01 novembro 2006

Sim, voto Sim

  Revista OM - novembro/2006

Aproxima-se a data do referendo e conhece-se já a pergunta que vai ser colocada para que cada português responda Sim ou Não.

Os médicos, enquanto cidadãos, vão igualmente responder na discrição das cabines de voto mas o debate está lançado no campo profissional.

O debate ganha foros de polémica pelas implicações que o resultado do referendo terá no Código Deontológico dos médicos. E, quando há polémica, é lógico e lícito que alguns manifestem em voz alta as suas próprias convicções. Entendo, por isso, que o devo fazer aqui, datando esta declaração de 03Nov2006 e enviando-a para publicação na Revista da Ordem dos Médicos.

Voto Sim à lei porque essa é uma parte importante do combate ao aborto sujo e escondido, feito com exploração da ignorância de algumas mulheres. Voto Sim à lei porque acho que, mesmo com a máxima informação sobre métodos anticoncetivos, haverá sempre gravidezes indesejadas e indesejáveis que podem ser evitadas na fase em que um pequeno agrupamento de células vivas ainda não é um verdadeiro ser vivo. Voto Sim à lei porque permite fazer sair da sombra um enorme número de interrupções, ainda que isso possa parecer um aumento de geral dos abortos. Voto Sim porque a lei deve manter um limite para além do qual deve manter-se a proibição do recurso livre à interrupção da gravidez.

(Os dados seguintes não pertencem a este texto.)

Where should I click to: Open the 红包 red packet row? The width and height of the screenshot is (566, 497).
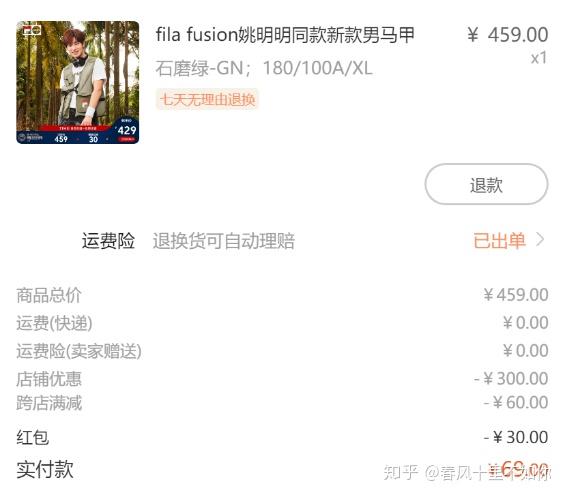coord(282,437)
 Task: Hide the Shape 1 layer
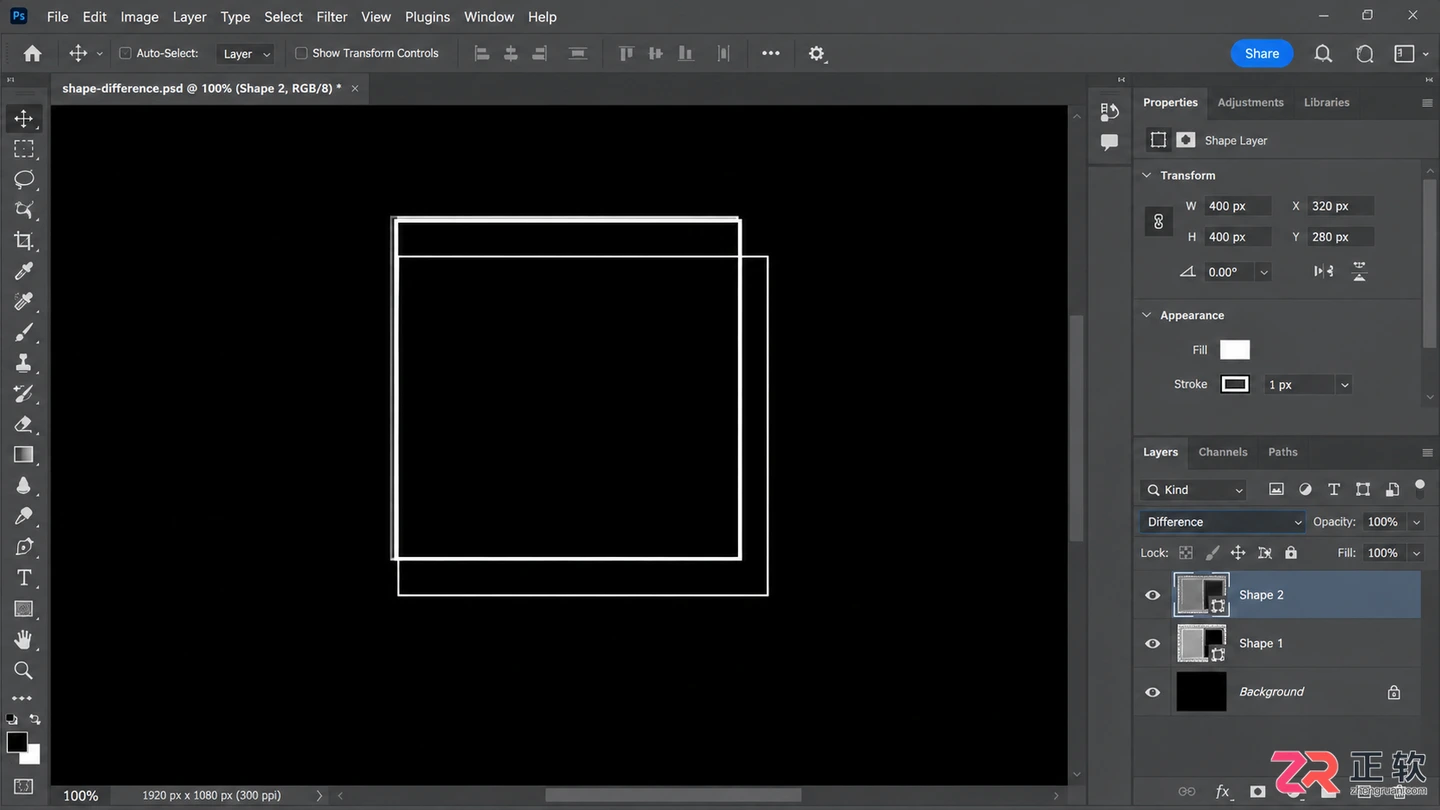(1153, 643)
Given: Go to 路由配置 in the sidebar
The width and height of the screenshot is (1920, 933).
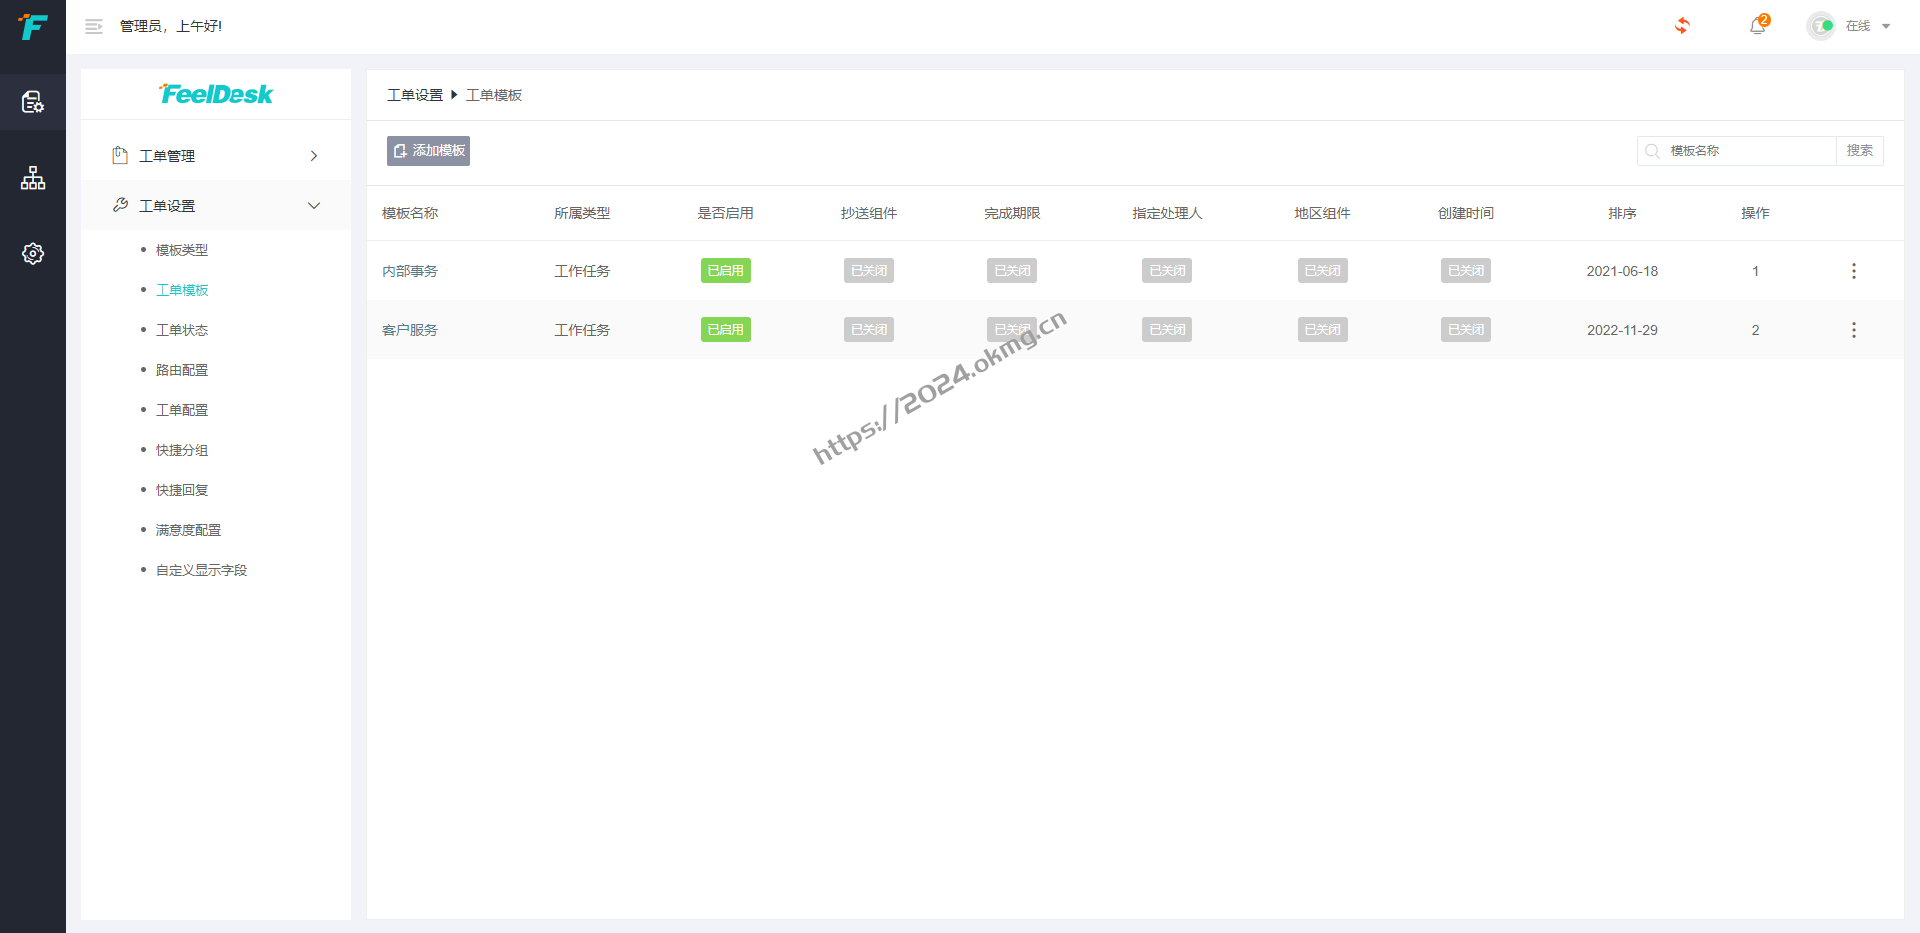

O debate sobre as relações entre o legal e o ético é antigo e nunca acabado. Concordo com José Roberto Goldim quando este chama a atenção para o facto de que as regras da Moral – “assumidas pela pessoa, como uma forma de garantir o seu bem-viver” – e as do Direito – “valem apenas para aquela área geográfica onde uma determinada população ou seus delegados vivem” – nem sempre coincidem, justificando-se as situações de desobediência civil ou, acrescento eu, de objeção de consciência. Já quanto à Ética – “estudo geral do que é bom ou mau” – ela não estabelece regras, embora ajude a compreender as do Direito e da Moral.

O Código Deontológico é uma forma particular de Direito autorregulador da profissão e tem, indubitavelmente, de estar de acordo com o Direito geral. Decorre deste facto que a Ordem não poderá deixar de adaptar o seu Código Deontológico, enquanto corpo de regras que balizam os deveres próprios da profissão médica em Portugal.

A proposta de rever o Código, prevendo como sanção a "repreensão ética e pública dos médicos que intervierem na prática de abortos sem indicação [clínica]", apresentada recentemente (in jornal Público de 2006-11-02), é, em minha opinião, quase tão errada como a afirmada pelo Bastonário: “um código resultante de uma ética não é modificável por alterações legais que derivam da vontade da sociedade” (in revista Sábado de 2006-11-01). Se esta afirmação é insustentável, aquela mostra-se incongruente.

Se a Lei permitir algo que a Moral me impede, a única saída é a objeção de consciência. Se a minha consciência ética não reprova os meus atos e os meus atos são legais, não admito que outros – pretensos detentores da Ética Oficial – me apontem o dedo acusatório e me condenem publicamente, mesmo que só com uma reprimenda.